(Screenshot grounding data)
-- Opening Marker --

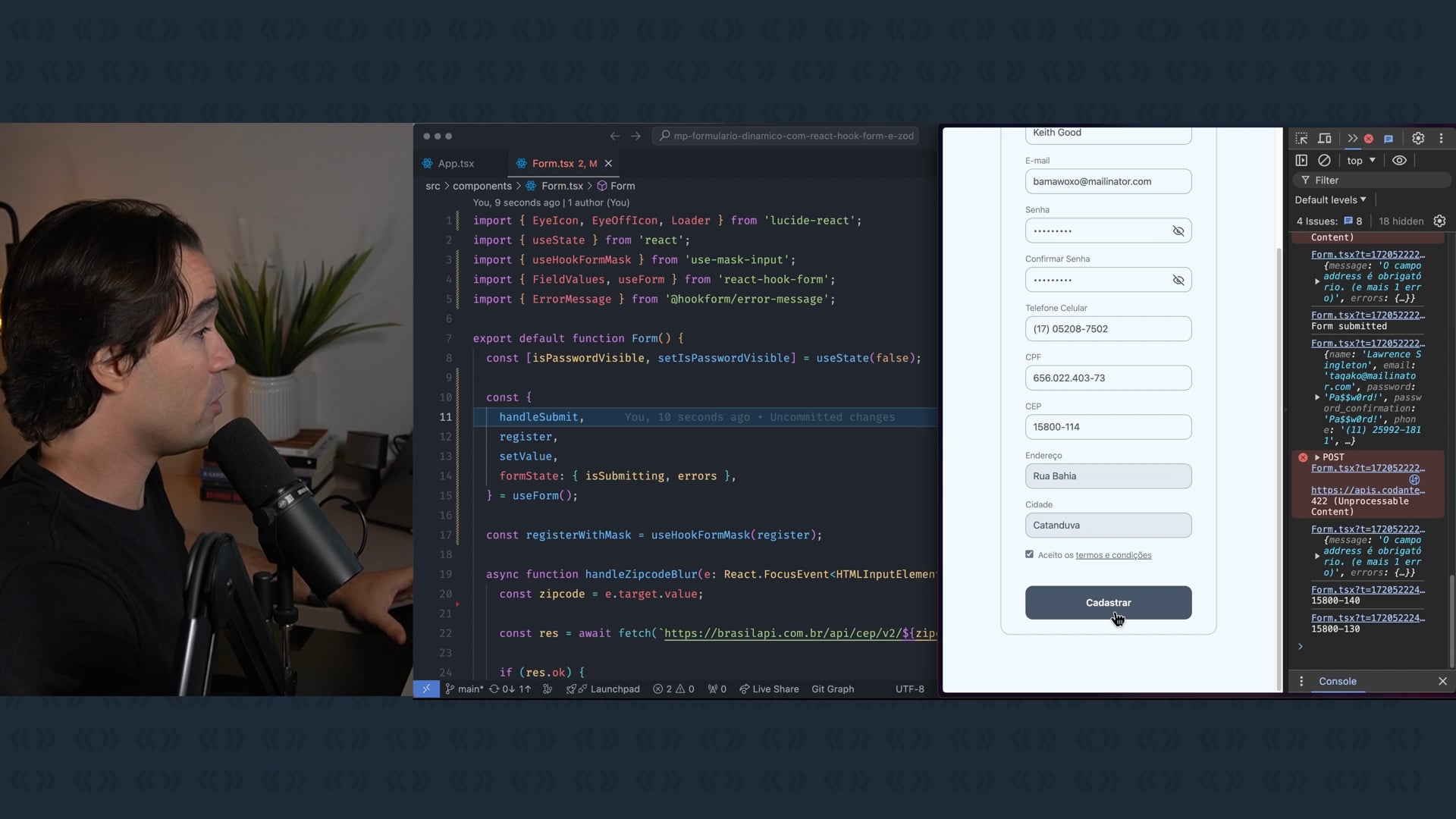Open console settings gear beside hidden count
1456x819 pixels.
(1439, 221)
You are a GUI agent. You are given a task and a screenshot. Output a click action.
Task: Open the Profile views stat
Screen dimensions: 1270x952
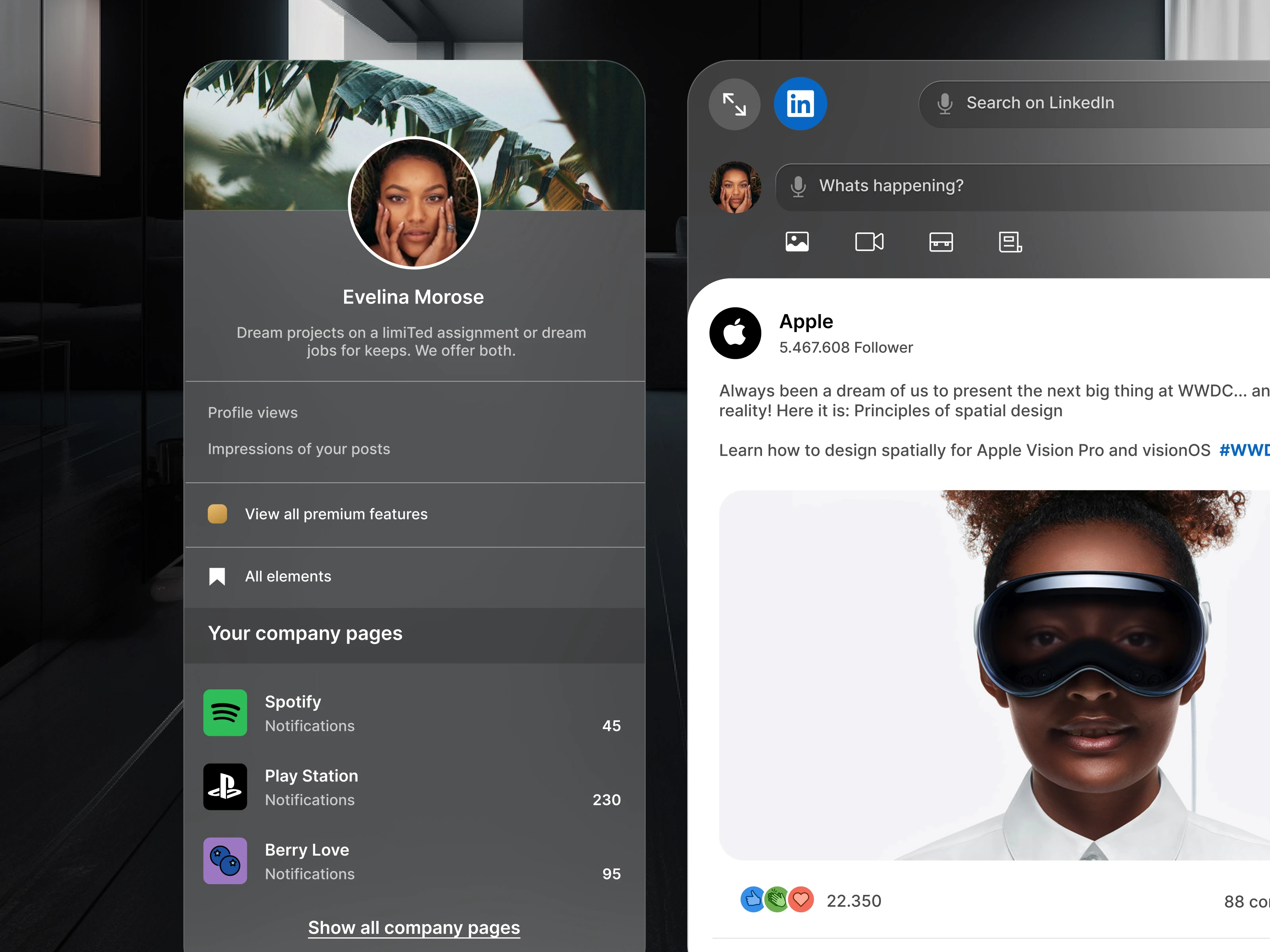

-- Closing Marker --

*EXERCISE AIM*. Reproduce word for word the lines from the one containing "You are a GUI" through the end of the data, both ends kept. Drop the pictures.

*WORKED SOLUTION*.
You are a GUI agent. You are given a task and a screenshot. Output a click action.
Task: Open the Profile views stat
Screen dimensions: 1270x952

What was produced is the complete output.